## TASK DETAILS:
For each record below, set it down exactly but leave out any picture.

## DATA TO PROCESS:
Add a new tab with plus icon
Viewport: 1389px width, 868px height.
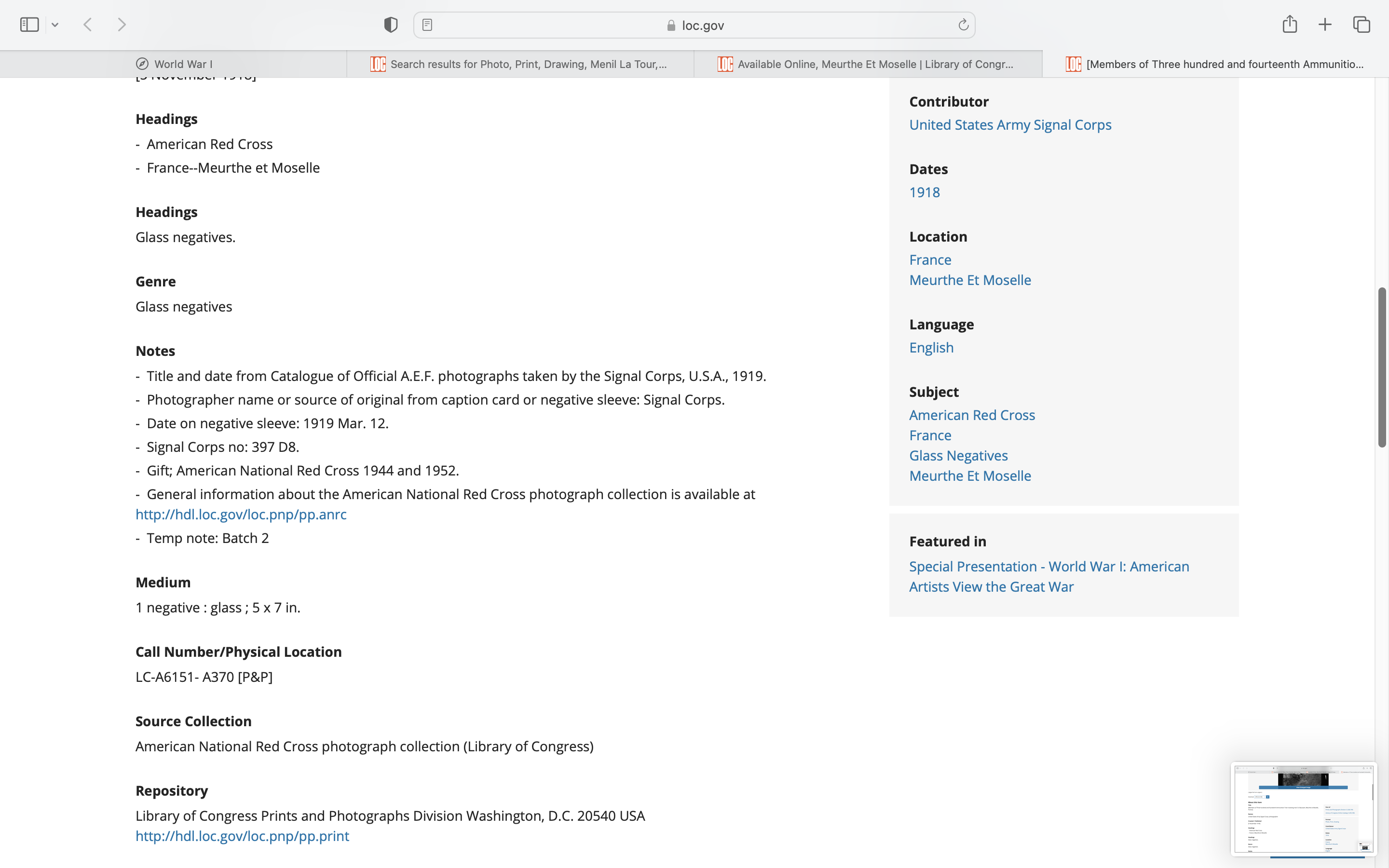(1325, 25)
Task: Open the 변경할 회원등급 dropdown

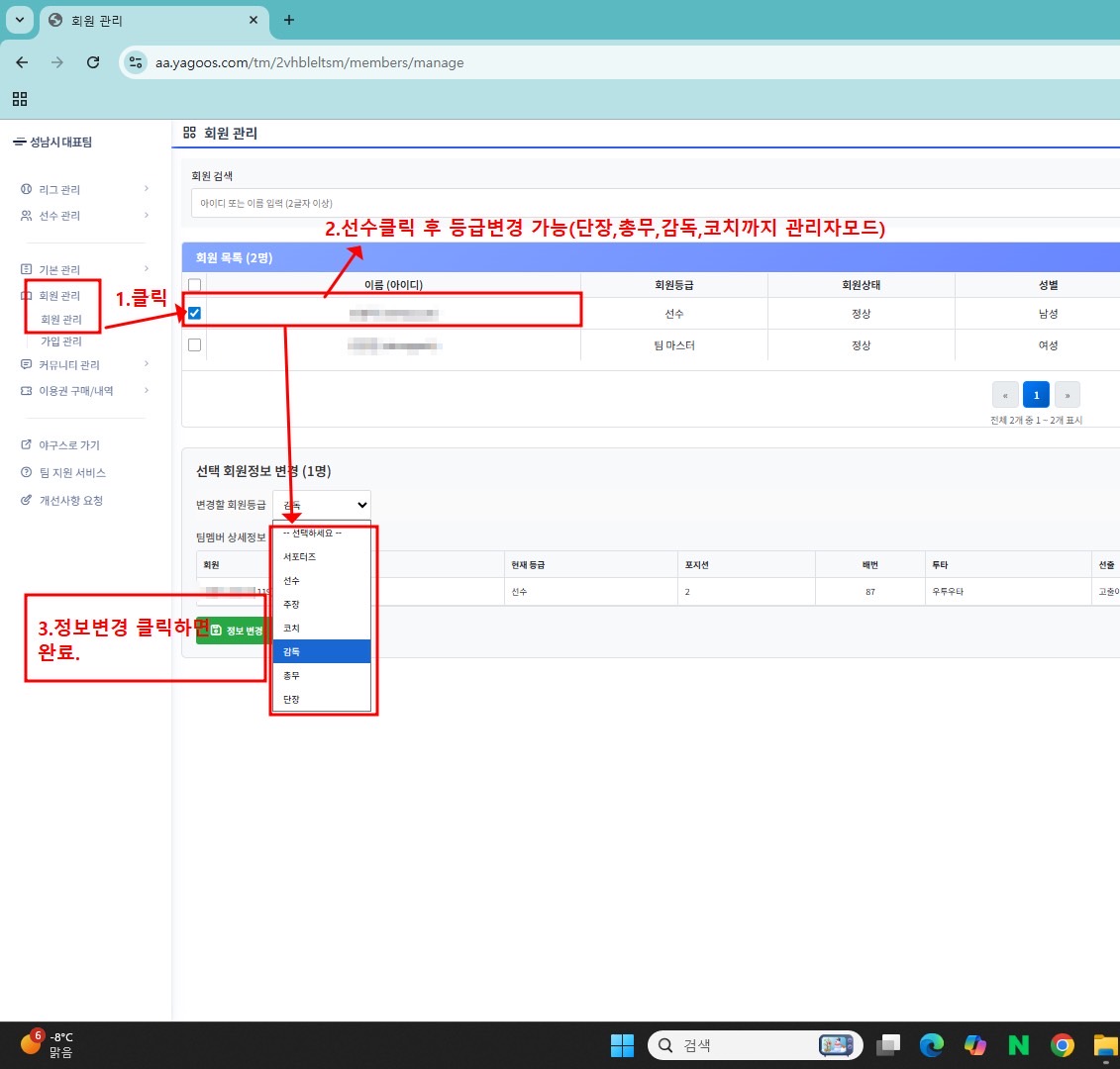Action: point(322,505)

## SOLUTION TO THE PROBLEM:
Add a new tab with plus icon
Viewport: 1389px width, 868px height.
(1325, 25)
Task: Open the 변경할 회원등급 dropdown

Action: point(322,505)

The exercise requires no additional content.